The first time Anna lived with a stranger, the relationship quickly began falling apart.
Months earlier, she had split with her husband and found out she had breast cancer – a diagnosis her ex couldn’t handle.
Anna looked around at the five-bedroom house she shared with her 14-year-old son in Melbourne’s east, where she would hear creaks from the wind and habitually check her security cameras. She had a thought: “What if a guy moved in? Would it make us feel safer?”
For a while, it did. Anna found a man in his late 40s on a flatmates website and had him move into the home. Then, he began asking her on dates.
“It just got to the point that I said, ‘You’re going to have to go … I’m not looking for that sort of flatmate,’” said Anna, who asked for her surname not to be published to protect her privacy.

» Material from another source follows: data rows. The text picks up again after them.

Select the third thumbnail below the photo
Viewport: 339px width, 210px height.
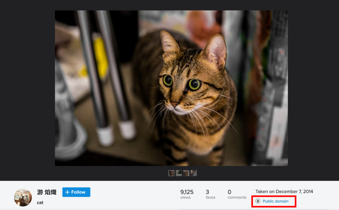tap(186, 173)
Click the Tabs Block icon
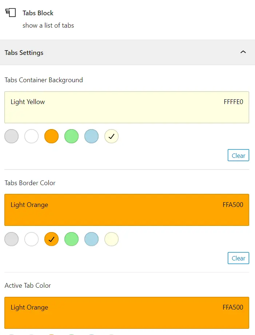This screenshot has height=335, width=255. pyautogui.click(x=11, y=13)
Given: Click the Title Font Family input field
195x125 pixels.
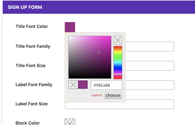Looking at the screenshot, I should point(150,47).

Years of soaring property prices and rental surges, as well as a lack of social and affordable housing, have meant the age of renters extend well beyond young adult years and into new generations.
Between 2020 and 2025, the number of flatmate seekers aged 41 and over grew by 34 per cent, according to online listings platform Flatmate Finders, while prospective housemates in the 18-to-24 and 25-to-30 age groups fell by 12 per cent over the same time frame.
According to the Australian Housing and Urban Research Institute, 77 per cent of Australia’s 1.2 million single parents are women – like Anna.
At the same time, women aged over 55 are among the fastest-growing groups experiencing homelessness in Australia, and more than half a million older Australian women live in precarious housing or are at serious risk of homelessness. That number is predicted to at least double over the next 25 to 30 years, according to the Housing Older Women Movement.
After her share-house experience, 51-year-old Anna became one of the more than 800 women who have signed up to Australia’s first women-only flatmate-finding platform, SheShare, which was launched in April by Melbourne woman Talika Thomas.
“You see the news, or you hear about what your friends go through, and there comes a point where you realise that there’s little to no infrastructure for women,” Thomas said.
The platform reflects the growing diversification of Australia’s share accommodation market, and unlike other flatmate platforms that use gender filters, only accepts female users from the outset, allowing them to avoid having to share their stories in unvetted social media channels (or be subjected to obscene comments from some “perverted” men).
“With social issues, there’s a lot of blaming, rather than finding a solution,” Thomas said.
“You can make the infrastructure. Everyday people can do it.”
Prospective housemates are given a compatibility score, and women are matched based on factors such as their sleeping habits, smoking status and whether they have children or pets.
Anna, who is still on the hunt for a new flatmate, is looking for a sense of community with women who support each other after they’ve had a “big rug pulled from under them”.
“There are so many of us out there,” Anna said.